Since its founding, NVIDIA has pioneered accelerated computing. The company’s invention of the GPU in 1999 sparked the growth of the PC gaming market, redefined computer graphics, and ignited the era of modern AI. NVIDIA is now driving the platform shift of accelerated computing and generative AI, transforming the world’s largest industries and profoundly impacting society.
Long before artificial intelligence became a household topic, Anthony was paying close attention. At
NVIDIA’s annual GPU Technology Conference (GTC), he witnessed a demonstration that changed his understanding of what was possible: a program writing its own code.
“Many people think statistical forecasting, operations research, or machine learning are AI,” he says. “But those methods still require a person to do the work. Real AI is different—it’s training an engine with vast amounts of knowledge so it can reason and create something you hadn’t thought of. When I saw that demo, I thought, ‘This is really happening.’”
That realization came years before the rise of ChatGPT and other generative models. For Anthony, it confirmed a belief that AI could one day serve as a tool that helps people perform at their best, regardless of background or expertise.
“If you don’t use AI, you risk falling behind,” he says. “I truly believe once it’s fully developed, AI will aid everyone.”
Building the Future: The AI Planner
Recognizing AI’s potential, Anthony made a bold career move. After years running SAP and other traditional Business Applications in the IT department at NVIDIA, he moved to build something entirely new: the Business Applications AI team at NVIDIA. Soon after, he began recruiting a team of experts in operations research, machine learning, and large language models (LLMs) to explore how AI could transform enterprise systems.
One of his team’s most significant achievements is the AI Planner, an intelligent platform designed to manage NVIDIA’s massive and intricate supply chain. Built on NVIDIA NIM microservices, the AI Planner integrates LLMs, NeMo Retriever, and NVIDIA cuOpt NIM to reduce re-planning time from hours to mere seconds.
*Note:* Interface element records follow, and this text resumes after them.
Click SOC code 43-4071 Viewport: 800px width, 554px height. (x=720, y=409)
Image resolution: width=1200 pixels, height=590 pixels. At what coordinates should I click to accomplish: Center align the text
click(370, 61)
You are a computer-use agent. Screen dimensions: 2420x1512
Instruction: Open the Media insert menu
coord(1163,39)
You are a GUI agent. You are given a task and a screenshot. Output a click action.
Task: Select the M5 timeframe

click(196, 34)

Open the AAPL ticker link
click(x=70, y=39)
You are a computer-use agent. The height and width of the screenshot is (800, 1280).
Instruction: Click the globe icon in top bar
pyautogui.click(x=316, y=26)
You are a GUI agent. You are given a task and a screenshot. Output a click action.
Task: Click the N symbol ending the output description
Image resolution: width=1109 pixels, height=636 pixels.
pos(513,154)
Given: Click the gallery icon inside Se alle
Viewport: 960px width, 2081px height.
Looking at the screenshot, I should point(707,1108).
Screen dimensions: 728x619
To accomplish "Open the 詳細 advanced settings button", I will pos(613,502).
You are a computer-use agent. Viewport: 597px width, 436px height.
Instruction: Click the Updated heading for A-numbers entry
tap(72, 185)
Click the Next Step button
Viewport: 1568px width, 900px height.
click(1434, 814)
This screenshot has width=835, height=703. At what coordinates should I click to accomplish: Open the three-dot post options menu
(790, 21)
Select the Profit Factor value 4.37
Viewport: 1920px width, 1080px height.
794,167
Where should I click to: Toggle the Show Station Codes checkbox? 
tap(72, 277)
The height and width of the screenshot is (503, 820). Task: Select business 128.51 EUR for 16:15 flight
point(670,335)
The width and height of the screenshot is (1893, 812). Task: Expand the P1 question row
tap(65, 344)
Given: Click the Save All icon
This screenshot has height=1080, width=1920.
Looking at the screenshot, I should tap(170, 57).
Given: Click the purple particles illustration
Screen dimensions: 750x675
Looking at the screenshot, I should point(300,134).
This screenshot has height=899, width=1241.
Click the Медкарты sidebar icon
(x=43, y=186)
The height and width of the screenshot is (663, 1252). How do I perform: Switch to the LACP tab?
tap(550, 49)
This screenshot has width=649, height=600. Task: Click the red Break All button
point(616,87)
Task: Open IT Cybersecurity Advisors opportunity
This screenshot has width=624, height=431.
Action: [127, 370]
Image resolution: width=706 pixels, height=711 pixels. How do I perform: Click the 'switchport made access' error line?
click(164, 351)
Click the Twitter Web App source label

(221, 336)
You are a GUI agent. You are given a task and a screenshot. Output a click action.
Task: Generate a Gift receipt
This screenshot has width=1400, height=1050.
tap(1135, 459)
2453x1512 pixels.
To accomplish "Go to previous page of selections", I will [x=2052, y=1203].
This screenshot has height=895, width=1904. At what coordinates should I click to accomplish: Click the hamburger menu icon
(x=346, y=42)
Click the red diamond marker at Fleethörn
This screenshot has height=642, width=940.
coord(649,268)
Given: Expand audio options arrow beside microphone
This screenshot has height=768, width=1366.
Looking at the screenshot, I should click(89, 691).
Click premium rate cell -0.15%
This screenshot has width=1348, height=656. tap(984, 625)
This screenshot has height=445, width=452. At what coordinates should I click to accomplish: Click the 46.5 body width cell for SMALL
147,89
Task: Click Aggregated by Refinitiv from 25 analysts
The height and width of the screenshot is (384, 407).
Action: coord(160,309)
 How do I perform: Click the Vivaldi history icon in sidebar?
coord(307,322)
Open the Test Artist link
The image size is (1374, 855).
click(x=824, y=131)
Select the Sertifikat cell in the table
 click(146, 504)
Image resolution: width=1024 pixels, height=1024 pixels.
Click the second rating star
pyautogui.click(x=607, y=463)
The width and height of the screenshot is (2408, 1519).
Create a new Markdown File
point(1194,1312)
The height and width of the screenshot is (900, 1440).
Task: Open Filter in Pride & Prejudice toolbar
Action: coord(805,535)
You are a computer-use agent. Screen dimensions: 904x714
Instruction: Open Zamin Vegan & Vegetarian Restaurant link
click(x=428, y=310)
It can forecast demand, optimize inventory, manage risk, and reroute inefficiencies almost instantaneously.
Beyond its technical power, the AI Planner signals a paradigm shift for the entire industry. Traditional supply chain systems depend on human oversight and static models. The AI Planner, by contrast, learns continuously by adapting in real time to market shifts, production bottlenecks, and global disruptions. As more companies adopt similar systems, the implications reach far beyond NVIDIA. The AI Planner’s architecture could redefine how global organizations manage operations, creating supply chains that are not only faster and more efficient but also smarter, more transparent, and more resilient.
Looking Ahead
Today, Anthony continues to focus on AI innovation at NVIDIA, advancing tools that strengthen complex supply chains. He’s also turning his attention to mentorship—hoping to inspire the next generation of Berkeley engineers to push boundaries of their own.
“I owe a lot to my education,” he reflects. “Berkeley gave me the structure to think critically and the confidence to innovate. I want to pass that forward.”
That spirit of learning and purpose continues to shape Anthony’s outlook—one rooted in public education and strengthened by experience. And now, his connection to Berkeley has taken on new meaning. His daughter Ania Noguera, a double major in Molecular Cell Biology and Public Health and current junior at UC Berkeley, represents the next generation of thinkers and problem solvers.
For Anthony, seeing her walk the same campus paths where his own journey began is both humbling and hopeful—a reminder that innovation, like education itself, is never finished.